I wrote this for our sister site, ParentingWithCancer.com, but the conventional wisdom that our children are naturally resilient causes problems in many areas of parenting, not just with cancer. Take a read and tell us what you think:
Phlebotomist: “Non-Hodgkin’s. That’s the bad cancer, right?”
Neighbor: “Non-Hodgkin’s? My brother’s been battling that for eight years. It’s not good, man. Not good.”
Me: (incredulous) “Some people say that I attracted my cancer with my thoughts.” Friend: “You probably did.”
Now, nearly seven years since my diagnosis, I’d like to add another darndest saying to my list:
“Your kids will be okay. Children are resilient.”
Really. How do you know how my kids will be after their mother nearly dies from cancer? I know that it’s meant to be comforting, perhaps a euphemism for, “Don’t worry. You’re not ruining your kids’ childhoods. They’ll get over it.” But it’s a platitude that hasn’t rung true here. Resilience takes work, and we are still working on it.
Somehow, our society has accepted as conventional wisdom that children have superior powers to work through emotional trauma on their own and come out the other end unscathed and emotionally secure.
We have to teach them that they must share their toys with the other kids instead of smacking their play-dates in the head.
We have to coerce them to use their “inside voices,” and we tell them to “use your words” in lieu of collapsing in a ball of tears on the kitchen floor.
We have to help them deal with losing heartbreakingly close soccer games, and show them how to stand up to bullies.

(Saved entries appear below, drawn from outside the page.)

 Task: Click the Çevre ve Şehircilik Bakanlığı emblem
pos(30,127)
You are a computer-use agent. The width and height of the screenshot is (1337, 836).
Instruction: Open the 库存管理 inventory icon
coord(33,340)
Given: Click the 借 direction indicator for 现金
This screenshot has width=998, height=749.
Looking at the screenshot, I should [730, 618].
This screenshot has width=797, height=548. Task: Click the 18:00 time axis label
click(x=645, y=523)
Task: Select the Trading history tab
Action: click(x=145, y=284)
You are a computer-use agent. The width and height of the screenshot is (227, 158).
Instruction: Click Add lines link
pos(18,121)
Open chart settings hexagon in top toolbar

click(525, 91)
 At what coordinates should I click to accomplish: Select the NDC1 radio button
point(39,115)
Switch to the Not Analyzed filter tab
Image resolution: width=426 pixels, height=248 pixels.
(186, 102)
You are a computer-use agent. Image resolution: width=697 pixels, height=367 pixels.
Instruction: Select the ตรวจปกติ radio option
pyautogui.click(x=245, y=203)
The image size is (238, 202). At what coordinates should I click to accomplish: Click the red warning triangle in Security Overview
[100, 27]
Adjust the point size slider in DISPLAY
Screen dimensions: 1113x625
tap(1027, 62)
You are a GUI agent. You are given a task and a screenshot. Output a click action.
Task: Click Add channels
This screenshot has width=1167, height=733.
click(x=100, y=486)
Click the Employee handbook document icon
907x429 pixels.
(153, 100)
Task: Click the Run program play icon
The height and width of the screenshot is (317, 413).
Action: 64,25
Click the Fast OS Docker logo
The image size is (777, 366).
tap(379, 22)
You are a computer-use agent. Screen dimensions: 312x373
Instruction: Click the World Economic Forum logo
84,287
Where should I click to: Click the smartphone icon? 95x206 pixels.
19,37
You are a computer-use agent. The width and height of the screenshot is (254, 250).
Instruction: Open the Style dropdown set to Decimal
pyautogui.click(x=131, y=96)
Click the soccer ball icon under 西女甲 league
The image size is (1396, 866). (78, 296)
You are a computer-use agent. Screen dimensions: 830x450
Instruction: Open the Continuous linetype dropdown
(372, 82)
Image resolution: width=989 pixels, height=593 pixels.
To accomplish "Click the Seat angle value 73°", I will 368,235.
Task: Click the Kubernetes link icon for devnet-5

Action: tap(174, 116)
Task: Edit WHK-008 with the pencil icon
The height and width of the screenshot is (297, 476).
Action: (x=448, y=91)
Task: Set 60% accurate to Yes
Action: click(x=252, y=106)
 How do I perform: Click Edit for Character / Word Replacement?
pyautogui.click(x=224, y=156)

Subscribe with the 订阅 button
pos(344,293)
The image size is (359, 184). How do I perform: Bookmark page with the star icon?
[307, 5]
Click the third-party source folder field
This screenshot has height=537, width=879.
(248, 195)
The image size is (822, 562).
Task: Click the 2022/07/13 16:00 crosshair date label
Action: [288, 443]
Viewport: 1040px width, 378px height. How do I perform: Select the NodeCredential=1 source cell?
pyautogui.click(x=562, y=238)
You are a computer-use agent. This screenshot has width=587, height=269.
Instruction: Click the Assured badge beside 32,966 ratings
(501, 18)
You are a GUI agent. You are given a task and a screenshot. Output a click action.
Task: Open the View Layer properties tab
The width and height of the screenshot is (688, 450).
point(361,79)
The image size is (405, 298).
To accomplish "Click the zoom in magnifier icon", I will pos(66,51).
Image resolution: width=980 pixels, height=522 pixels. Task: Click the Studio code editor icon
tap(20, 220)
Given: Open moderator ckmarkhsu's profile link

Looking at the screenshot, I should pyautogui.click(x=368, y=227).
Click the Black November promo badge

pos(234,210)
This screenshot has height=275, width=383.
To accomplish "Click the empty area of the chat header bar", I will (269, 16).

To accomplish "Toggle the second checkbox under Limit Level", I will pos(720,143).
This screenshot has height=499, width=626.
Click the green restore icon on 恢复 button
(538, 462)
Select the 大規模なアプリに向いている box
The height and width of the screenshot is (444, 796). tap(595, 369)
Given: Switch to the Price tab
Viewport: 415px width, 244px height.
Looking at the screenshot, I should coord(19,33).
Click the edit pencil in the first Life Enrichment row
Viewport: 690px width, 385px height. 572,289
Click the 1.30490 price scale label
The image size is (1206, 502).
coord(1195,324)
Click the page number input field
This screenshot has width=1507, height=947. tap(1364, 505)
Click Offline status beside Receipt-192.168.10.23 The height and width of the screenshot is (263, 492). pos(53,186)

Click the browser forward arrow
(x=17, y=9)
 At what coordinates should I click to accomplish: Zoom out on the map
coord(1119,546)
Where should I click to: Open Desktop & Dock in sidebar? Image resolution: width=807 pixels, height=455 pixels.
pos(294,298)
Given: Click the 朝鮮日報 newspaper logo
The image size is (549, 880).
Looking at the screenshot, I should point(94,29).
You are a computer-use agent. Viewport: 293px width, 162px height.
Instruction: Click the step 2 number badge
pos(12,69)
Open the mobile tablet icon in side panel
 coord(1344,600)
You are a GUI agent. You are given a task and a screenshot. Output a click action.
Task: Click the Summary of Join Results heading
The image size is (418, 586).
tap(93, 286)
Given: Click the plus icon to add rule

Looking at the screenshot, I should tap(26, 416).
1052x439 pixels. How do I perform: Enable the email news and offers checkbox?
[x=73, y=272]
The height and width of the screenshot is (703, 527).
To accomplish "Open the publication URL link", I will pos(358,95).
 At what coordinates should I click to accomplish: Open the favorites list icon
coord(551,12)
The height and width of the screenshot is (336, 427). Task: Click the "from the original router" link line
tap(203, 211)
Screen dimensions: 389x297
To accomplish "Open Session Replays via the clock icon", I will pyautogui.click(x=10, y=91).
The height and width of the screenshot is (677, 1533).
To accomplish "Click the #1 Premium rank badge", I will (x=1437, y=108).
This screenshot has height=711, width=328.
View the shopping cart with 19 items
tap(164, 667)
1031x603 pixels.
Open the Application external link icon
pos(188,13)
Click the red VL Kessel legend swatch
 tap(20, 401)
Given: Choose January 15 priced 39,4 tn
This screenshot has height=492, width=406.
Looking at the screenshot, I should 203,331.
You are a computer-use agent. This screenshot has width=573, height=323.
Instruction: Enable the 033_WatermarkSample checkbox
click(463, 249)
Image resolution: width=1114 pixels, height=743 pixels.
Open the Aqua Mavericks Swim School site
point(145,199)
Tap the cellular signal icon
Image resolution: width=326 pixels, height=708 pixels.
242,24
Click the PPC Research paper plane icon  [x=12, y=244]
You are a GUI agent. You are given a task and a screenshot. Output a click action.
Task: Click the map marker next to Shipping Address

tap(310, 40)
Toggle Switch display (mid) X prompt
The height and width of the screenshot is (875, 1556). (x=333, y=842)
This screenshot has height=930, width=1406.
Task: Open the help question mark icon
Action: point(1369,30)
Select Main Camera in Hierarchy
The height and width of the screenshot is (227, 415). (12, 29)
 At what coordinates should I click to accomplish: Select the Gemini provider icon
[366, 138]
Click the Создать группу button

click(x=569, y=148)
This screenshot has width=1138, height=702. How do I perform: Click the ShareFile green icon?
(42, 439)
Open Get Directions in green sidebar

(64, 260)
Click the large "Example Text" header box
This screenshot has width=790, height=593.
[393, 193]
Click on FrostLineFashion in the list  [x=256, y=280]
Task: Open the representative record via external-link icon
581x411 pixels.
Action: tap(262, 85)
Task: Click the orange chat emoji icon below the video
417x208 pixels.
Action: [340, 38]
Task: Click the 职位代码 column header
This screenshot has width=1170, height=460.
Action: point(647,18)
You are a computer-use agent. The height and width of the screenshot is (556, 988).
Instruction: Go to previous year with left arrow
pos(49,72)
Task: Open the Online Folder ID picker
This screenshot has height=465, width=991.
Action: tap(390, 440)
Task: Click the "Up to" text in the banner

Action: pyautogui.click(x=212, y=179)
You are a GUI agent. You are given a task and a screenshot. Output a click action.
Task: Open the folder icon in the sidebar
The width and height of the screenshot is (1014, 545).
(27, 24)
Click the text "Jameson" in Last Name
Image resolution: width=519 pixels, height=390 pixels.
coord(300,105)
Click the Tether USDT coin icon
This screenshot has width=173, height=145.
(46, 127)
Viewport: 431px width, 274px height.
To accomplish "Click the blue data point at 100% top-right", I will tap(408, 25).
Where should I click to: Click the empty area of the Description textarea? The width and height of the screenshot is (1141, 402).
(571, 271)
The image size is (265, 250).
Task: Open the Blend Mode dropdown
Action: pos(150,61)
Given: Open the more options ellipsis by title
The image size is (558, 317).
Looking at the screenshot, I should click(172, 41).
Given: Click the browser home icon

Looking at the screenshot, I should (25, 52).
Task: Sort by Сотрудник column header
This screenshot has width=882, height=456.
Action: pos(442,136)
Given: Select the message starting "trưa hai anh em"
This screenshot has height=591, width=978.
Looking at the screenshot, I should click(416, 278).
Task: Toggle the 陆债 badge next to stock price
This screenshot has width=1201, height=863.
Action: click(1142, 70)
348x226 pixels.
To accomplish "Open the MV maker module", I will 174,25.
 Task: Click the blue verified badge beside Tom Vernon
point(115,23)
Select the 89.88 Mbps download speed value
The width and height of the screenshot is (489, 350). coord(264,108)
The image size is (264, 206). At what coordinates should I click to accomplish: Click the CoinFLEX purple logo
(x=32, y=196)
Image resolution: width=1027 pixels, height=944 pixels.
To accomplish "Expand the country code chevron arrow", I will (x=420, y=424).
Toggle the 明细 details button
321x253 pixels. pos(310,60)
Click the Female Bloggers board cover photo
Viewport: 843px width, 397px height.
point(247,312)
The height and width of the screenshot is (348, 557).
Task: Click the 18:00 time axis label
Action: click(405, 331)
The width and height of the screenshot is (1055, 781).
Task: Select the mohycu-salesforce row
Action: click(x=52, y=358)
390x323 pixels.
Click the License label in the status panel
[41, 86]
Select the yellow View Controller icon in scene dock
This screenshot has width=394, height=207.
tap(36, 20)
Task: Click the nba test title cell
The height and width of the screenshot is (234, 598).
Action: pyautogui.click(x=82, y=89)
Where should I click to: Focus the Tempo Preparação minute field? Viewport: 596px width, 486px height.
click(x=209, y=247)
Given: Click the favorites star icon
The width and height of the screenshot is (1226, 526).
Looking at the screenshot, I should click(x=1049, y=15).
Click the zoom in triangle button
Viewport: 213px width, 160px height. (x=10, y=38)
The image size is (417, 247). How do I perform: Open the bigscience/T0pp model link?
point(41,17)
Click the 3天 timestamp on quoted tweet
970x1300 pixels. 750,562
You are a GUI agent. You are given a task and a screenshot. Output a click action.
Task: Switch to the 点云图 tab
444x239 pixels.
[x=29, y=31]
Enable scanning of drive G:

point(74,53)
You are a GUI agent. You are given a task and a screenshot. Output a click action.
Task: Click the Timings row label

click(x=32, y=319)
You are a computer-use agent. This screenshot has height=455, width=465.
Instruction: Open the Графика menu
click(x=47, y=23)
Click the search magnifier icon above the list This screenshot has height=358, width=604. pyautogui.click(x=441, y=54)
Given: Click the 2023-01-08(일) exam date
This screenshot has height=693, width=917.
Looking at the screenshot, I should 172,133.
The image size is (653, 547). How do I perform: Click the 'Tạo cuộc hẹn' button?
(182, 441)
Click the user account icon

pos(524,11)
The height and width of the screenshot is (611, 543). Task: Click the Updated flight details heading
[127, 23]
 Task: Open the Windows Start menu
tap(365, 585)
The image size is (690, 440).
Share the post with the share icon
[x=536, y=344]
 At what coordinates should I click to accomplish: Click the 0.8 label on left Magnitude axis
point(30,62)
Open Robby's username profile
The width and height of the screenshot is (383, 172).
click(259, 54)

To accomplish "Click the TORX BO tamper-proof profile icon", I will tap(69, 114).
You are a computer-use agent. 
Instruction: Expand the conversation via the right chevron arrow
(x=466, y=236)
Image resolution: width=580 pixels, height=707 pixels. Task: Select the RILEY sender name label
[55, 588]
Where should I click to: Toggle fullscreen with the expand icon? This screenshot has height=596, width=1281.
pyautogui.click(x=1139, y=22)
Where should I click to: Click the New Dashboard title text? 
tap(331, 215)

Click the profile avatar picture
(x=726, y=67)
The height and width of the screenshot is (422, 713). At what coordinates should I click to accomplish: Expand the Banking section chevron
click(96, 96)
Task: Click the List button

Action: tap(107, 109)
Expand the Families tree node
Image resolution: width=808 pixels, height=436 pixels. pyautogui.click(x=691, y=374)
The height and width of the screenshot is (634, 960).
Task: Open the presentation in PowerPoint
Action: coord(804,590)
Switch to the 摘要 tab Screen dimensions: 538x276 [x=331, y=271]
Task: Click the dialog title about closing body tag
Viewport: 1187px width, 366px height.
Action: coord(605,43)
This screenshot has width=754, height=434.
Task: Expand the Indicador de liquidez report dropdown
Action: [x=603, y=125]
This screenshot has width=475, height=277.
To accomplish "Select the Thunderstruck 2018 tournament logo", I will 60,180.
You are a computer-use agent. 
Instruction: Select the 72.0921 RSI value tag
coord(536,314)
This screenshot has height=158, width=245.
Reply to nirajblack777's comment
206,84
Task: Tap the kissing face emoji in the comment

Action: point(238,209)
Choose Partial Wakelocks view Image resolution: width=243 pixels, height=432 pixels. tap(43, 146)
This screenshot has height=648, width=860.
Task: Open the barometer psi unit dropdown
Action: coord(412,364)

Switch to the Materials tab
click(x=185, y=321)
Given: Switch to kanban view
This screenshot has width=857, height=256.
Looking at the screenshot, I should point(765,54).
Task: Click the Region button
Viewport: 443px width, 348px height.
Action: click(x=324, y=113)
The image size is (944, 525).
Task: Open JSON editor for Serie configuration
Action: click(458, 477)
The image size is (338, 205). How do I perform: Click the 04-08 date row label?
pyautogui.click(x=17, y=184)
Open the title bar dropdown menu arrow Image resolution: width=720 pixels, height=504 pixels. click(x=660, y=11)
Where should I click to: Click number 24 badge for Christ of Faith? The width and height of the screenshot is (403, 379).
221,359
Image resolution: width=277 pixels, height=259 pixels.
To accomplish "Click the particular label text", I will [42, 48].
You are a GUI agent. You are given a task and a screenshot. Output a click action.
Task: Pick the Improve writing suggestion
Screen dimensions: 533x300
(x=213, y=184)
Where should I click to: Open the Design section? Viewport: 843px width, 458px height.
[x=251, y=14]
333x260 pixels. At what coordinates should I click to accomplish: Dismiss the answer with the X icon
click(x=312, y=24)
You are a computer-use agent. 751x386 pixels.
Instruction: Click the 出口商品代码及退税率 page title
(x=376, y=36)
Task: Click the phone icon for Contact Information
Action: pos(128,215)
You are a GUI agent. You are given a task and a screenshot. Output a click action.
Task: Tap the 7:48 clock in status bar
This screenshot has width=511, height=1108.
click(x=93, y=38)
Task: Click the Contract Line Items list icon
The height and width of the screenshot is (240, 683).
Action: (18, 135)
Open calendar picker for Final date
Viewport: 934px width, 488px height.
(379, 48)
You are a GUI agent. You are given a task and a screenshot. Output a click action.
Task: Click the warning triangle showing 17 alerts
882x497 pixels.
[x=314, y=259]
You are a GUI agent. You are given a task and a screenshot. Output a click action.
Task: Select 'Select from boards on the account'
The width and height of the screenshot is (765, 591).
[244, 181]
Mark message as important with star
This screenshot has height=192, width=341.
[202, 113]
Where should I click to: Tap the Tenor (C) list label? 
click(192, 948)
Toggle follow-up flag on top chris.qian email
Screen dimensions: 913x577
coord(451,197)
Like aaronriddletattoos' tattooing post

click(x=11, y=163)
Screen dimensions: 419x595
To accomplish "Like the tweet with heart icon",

We have to demonstrate the appropriate times and places to show and share feelings, and we have to guide them through the grief of losing a pet or a grandparent.
But cancer (divorce/chronic illness/injuries/job loss/bankruptcy)? Oh, they’ll bounce back. Kids are resilient, right?
So, thanks for your meant-to-be kind words, but I’ve got a better idea for helping kids through their parents’ cancer:
- Tell them the truth with age appropriate information.
- Use the word “cancer” with them before somebody else does. (“I heard your mommy has cancer.”)
- Don’t tell them how they should feel. You are not them.
- Don’t try to “fix” it.
- Acknowledge how they feel. For validation, use the words, “No wonder,” as in “No wonder you’re feeling sad and scared.” Because those are normal feelings when your parent has cancer.
- Ask them, “What one thing would help you feel a little better?” Be prepared for the answer “Disney” or for teens, “a car,” and then lead them to something smaller and more immediate.
- Surround them with adults who can handle their very normal bad feelings without trying to talk them out of them. This includes a good person-centered pediatric or teen therapist.
- Don’t insist that they are naturally resilient. Resilience is learned and earned. Here’s your start.
Oh, and for the phlebotomist who insisted that I had the “bad cancer,” which, she said, didn’t “kill” her father, but the cancer treatments did: I’m still here, honey. You can put a Band Aid on that.